• Exercice:
Pouvez-vous recopier mot pour mot, dans le texte sur la confiance des donateurs, le passage qui commence par « Dans la série » et s'arrête après « générale des donateurs. » ?

---------- Extrait proposé ----------

Dans la série de notre feuilleton sur la confiance, enjeu des collectes de fin 2009, le rapport accablant de la Cour des Comptes sur la SPA qui est tombé aujourd’hui, et qui évoque un retrait de l’agrément d’utilité publique de la Société Protectrice des Animaux, nous renvoit à la question de savoir quel est le moral des donateurs et leur niveau de confiance avant la période cruciale de collecte de cette fin d’année 2009.
Dans un contexte d’exceptionnelle résistance des donateurs à la crise (certaines association parlent même de hausse record des dons des donateurs réguliers sur le 1er semestre 2009 avec +15 à +22% par rapport au 1er semestre 2008), il n’est pas certain que la nouvelle crise de la SPA ébranle la confiance générale des donateurs.
En effet, le pire n’est jamais certain, mais, en cas de doute des donateur, dans environnement de crise sociale et économique où prévisions et stratégie doivent être révisées jour après jour, mieux vaudra s’être préparés.
Surtout quand on sait que :
– Même si le fait de donner est un besoin, une composante de notre mode de vie, qui reste pour la moitié de nos concitoyens qui donnent, et le quart qui donne fidèlement, un acte de consommation très particulier qu’ils préserveront aussi longtemps que possible (conférence mars 2009 Alain Mergier devant l’Association Française des Fundraisers), les effets grand public de la crise sont encore devant nous et peuvent finir par susciter des attitudes de replis ;
– Même si les fundraisers français ont aujourd’hui acquis une maîtrise, certes peut-être moins fine que leurs confrères anglais ou américains (3000 cabinets rien que sur la Côte Est américaine !), mais suffisamment performante pour amortir les coûts croissants des recrutements de nouveaux donateurs (parfois jusqu’à 70 euros et souvent 50 dépensés pour 100 collectés) dans la fidélisation de leur « noyau dur » (étude Ifop avril 2009), ce sont les retraités qui depuis trois trimestres nous déclarent ne pas être sûrs de pouvoir demain à la fois soutenir leurs proches et les associations et fondations.

---------- Données fournies ----------

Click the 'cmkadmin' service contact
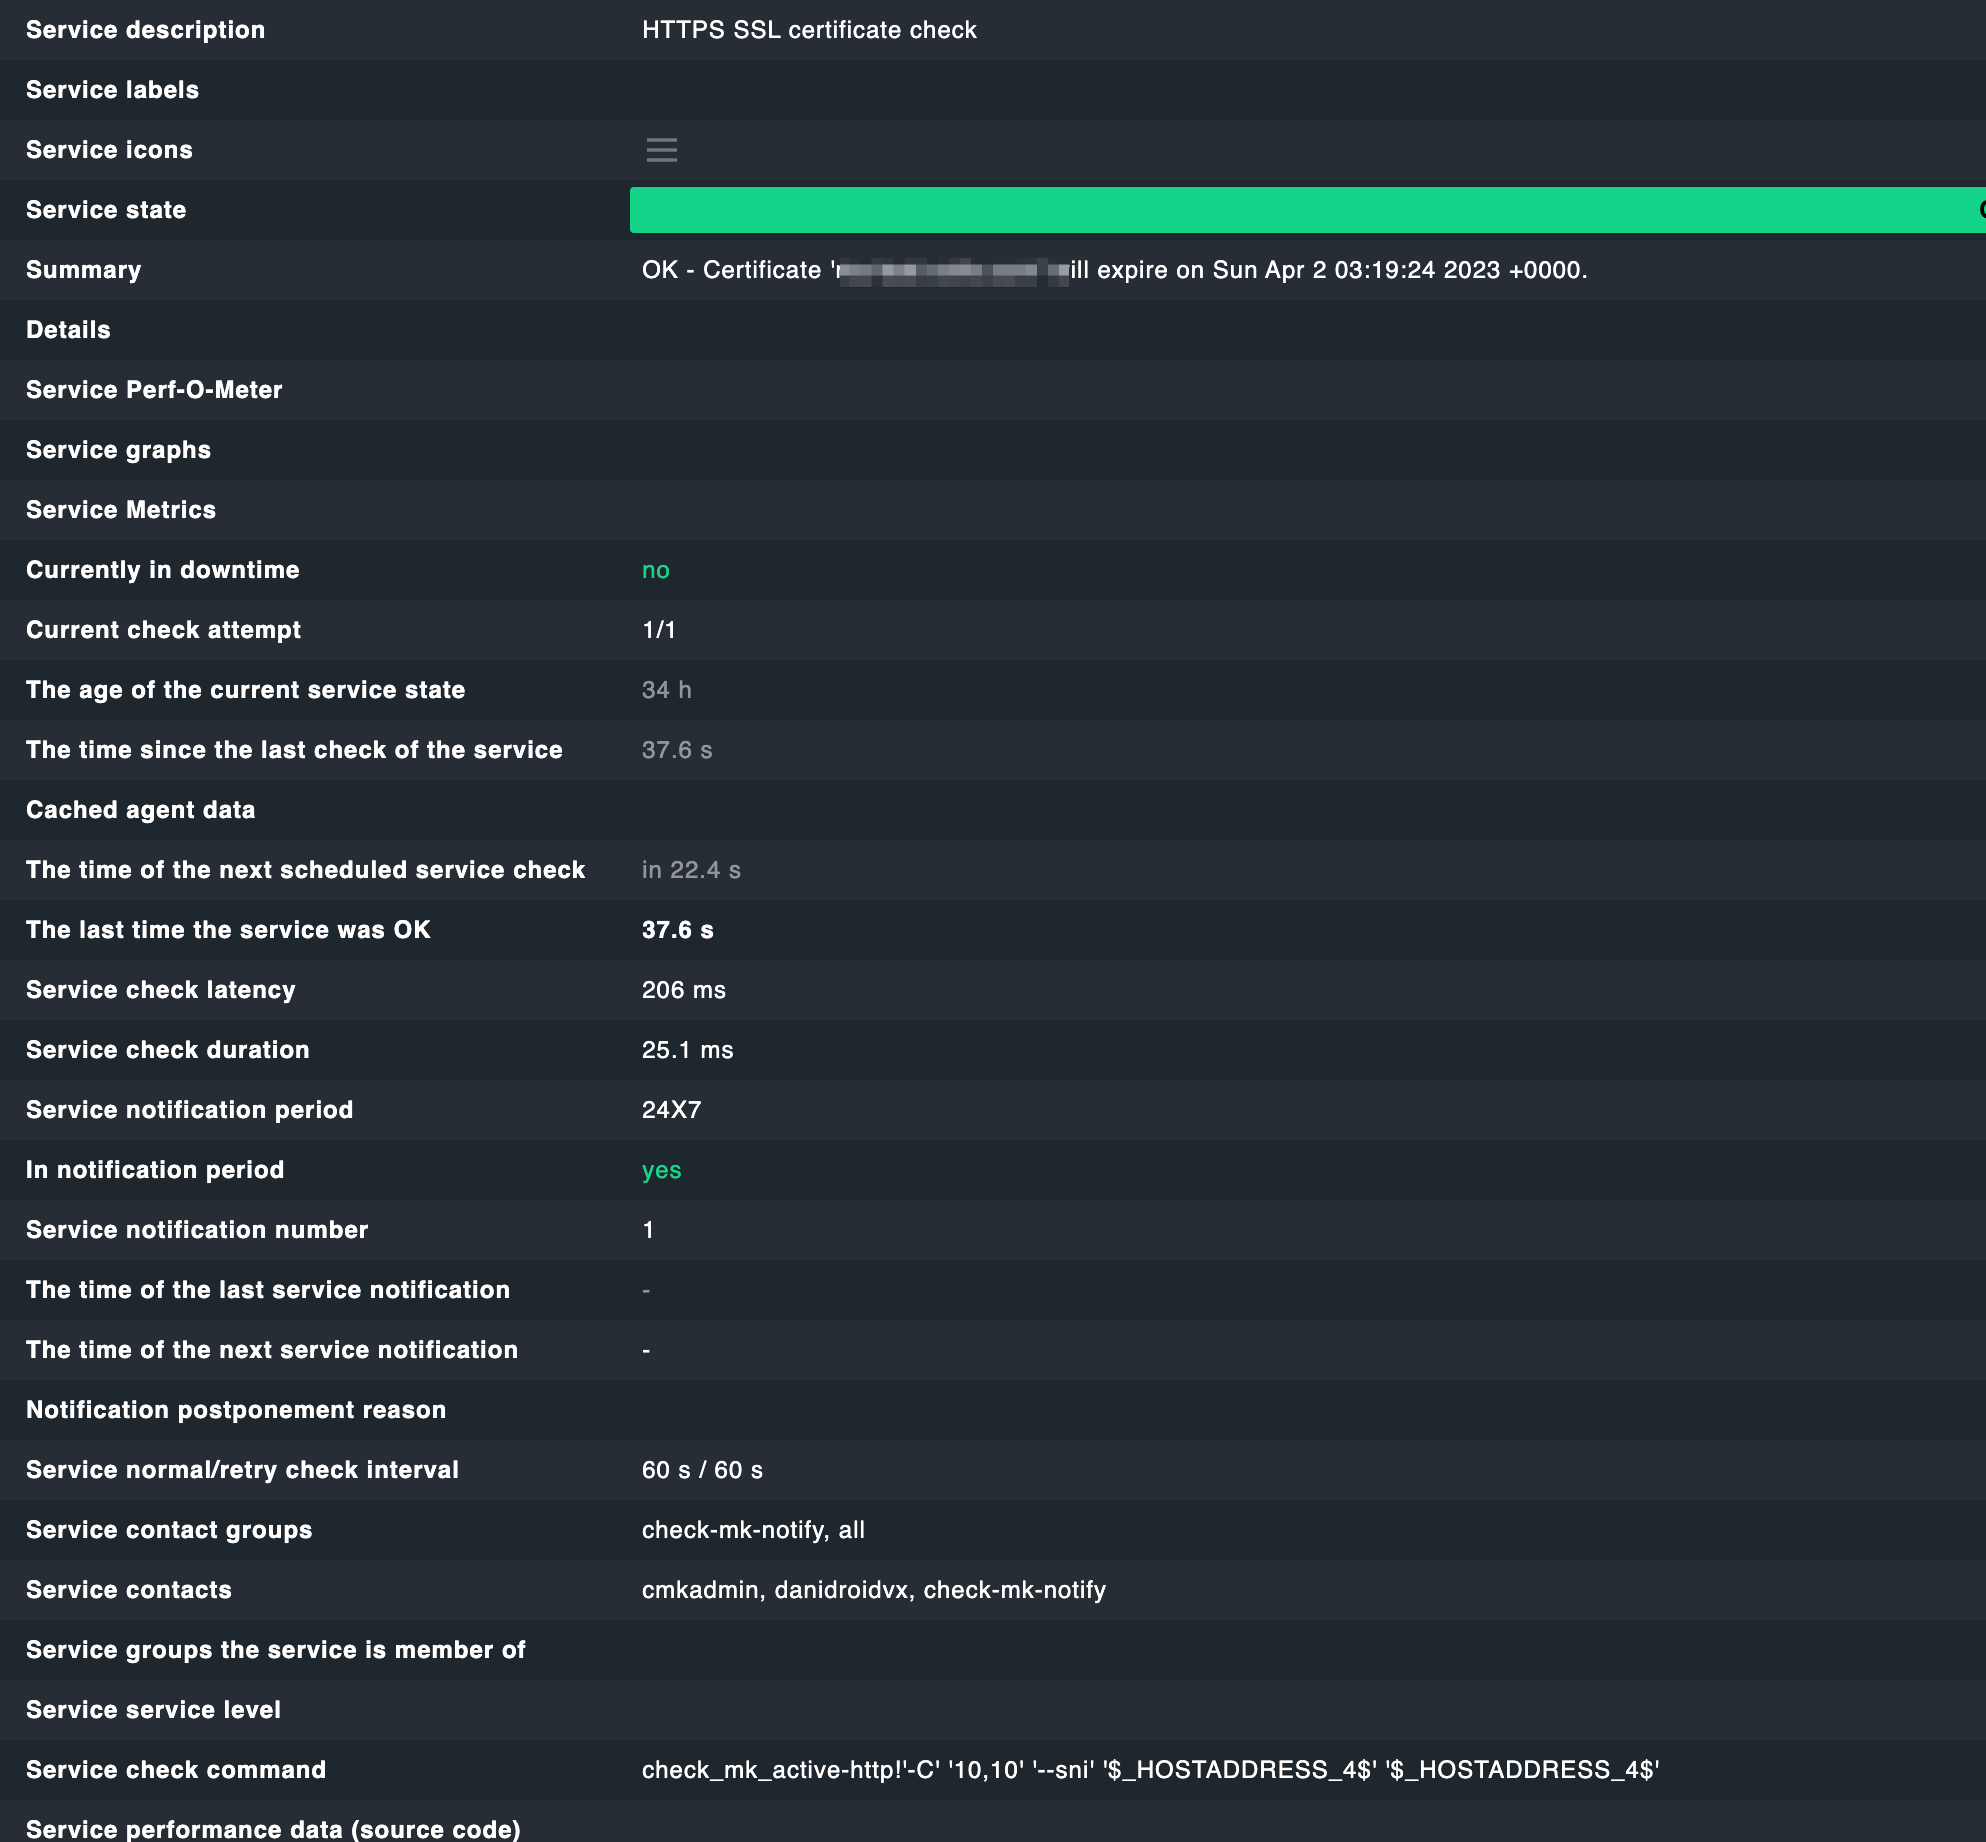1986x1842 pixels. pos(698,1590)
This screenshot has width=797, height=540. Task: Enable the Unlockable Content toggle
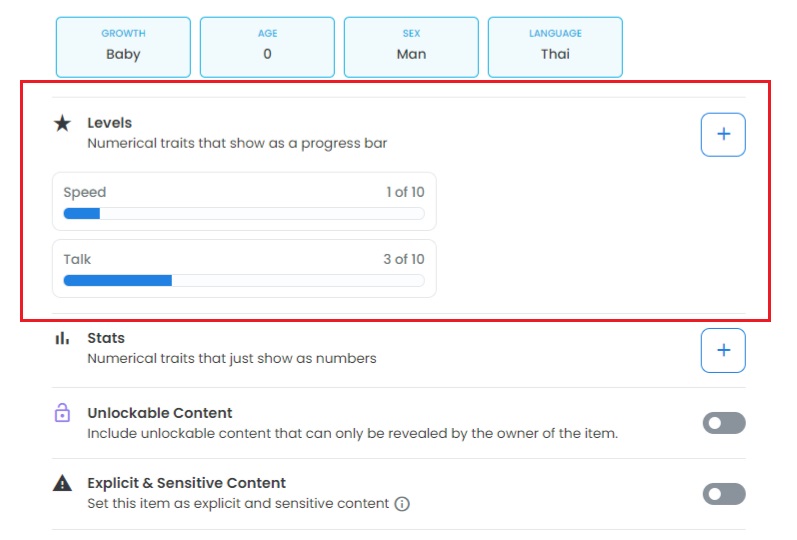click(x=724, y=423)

----------

• Résultat de l'exercice:
Dans la série de notre feuilleton sur la confiance, enjeu des collectes de fin 2009, le rapport accablant de la Cour des Comptes sur la SPA qui est tombé aujourd’hui, et qui évoque un retrait de l’agrément d’utilité publique de la Société Protectrice des Animaux, nous renvoit à la question de savoir quel est le moral des donateurs et leur niveau de confiance avant la période cruciale de collecte de cette fin d’année 2009.
Dans un contexte d’exceptionnelle résistance des donateurs à la crise (certaines association parlent même de hausse record des dons des donateurs réguliers sur le 1er semestre 2009 avec +15 à +22% par rapport au 1er semestre 2008), il n’est pas certain que la nouvelle crise de la SPA ébranle la confiance générale des donateurs.